Decentralized Event-Triggered Fault-Tolerant Control for Switched Interconnected Nonlinear Systems With Input Saturation and Time-Varying Full-State Constraints

This paper presents a decentralized adaptive event-triggered fault-tolerant control (FTC) method for switched interconnected nonlinear systems with multiple unpredictable actuator faults, input saturation, and asymmetrical time-varying full-state constraints. Uncertain items and interconnected items are identified by a fuzzy logic system, and a state observer is designed to estimate the unavailable states. By integrating backstepping and command filtering technology, the shortcomings of computational explosion in traditional backstepping are solved.

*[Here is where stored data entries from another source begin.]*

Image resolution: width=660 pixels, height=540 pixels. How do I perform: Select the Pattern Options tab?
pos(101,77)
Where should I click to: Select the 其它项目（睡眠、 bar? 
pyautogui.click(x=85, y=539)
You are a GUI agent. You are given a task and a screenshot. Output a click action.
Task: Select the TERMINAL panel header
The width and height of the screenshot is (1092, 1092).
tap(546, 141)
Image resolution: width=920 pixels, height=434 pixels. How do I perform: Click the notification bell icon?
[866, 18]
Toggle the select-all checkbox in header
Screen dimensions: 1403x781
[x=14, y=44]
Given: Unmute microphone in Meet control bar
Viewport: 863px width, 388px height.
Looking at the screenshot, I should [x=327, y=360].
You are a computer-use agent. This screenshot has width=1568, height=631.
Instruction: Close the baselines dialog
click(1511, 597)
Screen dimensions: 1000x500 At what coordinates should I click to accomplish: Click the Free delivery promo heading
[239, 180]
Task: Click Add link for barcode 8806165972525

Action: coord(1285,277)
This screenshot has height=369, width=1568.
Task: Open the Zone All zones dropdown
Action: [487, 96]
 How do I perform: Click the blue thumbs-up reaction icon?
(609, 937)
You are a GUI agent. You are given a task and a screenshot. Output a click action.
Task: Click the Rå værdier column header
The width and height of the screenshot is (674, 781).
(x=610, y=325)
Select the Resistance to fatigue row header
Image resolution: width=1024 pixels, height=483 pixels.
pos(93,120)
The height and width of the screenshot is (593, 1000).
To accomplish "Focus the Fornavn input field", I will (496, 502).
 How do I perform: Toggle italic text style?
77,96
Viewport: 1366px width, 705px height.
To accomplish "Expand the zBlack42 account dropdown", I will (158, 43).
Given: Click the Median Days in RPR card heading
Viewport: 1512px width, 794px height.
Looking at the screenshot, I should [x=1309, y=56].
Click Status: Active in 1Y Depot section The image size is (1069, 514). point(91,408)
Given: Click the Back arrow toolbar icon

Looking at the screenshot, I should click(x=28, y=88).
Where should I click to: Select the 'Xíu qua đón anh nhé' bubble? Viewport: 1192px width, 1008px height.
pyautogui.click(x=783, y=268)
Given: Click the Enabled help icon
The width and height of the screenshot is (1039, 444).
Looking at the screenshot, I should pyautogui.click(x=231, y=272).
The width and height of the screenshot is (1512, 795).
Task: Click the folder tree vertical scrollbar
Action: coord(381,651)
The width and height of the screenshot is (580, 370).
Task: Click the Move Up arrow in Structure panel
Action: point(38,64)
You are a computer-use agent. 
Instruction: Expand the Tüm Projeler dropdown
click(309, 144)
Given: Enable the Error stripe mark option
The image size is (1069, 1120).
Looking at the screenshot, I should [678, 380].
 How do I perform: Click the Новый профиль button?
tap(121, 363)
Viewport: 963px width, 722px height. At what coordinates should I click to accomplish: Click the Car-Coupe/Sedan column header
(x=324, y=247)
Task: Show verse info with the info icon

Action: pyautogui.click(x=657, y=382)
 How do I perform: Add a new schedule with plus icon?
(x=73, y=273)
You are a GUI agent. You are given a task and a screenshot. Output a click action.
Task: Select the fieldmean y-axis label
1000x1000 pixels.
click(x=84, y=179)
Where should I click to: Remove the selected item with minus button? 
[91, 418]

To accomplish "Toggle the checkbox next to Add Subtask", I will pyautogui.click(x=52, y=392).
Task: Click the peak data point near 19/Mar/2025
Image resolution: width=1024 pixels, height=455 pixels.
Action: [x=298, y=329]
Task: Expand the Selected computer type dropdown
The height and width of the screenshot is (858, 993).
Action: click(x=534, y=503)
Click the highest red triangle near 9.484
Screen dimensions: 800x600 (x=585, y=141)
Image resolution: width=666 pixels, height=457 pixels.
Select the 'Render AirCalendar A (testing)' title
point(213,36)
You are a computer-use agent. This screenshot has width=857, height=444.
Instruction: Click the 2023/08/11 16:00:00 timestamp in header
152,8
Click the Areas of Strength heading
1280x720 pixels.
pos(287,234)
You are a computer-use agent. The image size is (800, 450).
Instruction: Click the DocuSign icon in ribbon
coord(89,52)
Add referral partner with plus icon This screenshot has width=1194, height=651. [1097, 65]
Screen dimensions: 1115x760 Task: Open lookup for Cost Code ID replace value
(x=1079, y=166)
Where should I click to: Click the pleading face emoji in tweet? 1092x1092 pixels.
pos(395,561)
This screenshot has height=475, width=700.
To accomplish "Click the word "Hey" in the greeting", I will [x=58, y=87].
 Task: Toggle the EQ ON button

The barrier Lyapunov function (BLF) and the auxiliary system are designed to solve the full-state time-varying constraints and input saturation respectively. By adopting an event-triggered mechanism and estimating the boundaries of unknown fault parameters, an event-triggered FTC controller is designed to achieve the ability of flexibly coordinate control performance and communication burden, and compensate for unpredictable actuator failures. The scheme realizes the situation where arbitrary switching signals and states are unavailable, whether a fault occurs or not, all signals are bounded, and the input and state satisfy the constraints. Finally, the effectiveness of the proposed control method is verified by simulation example.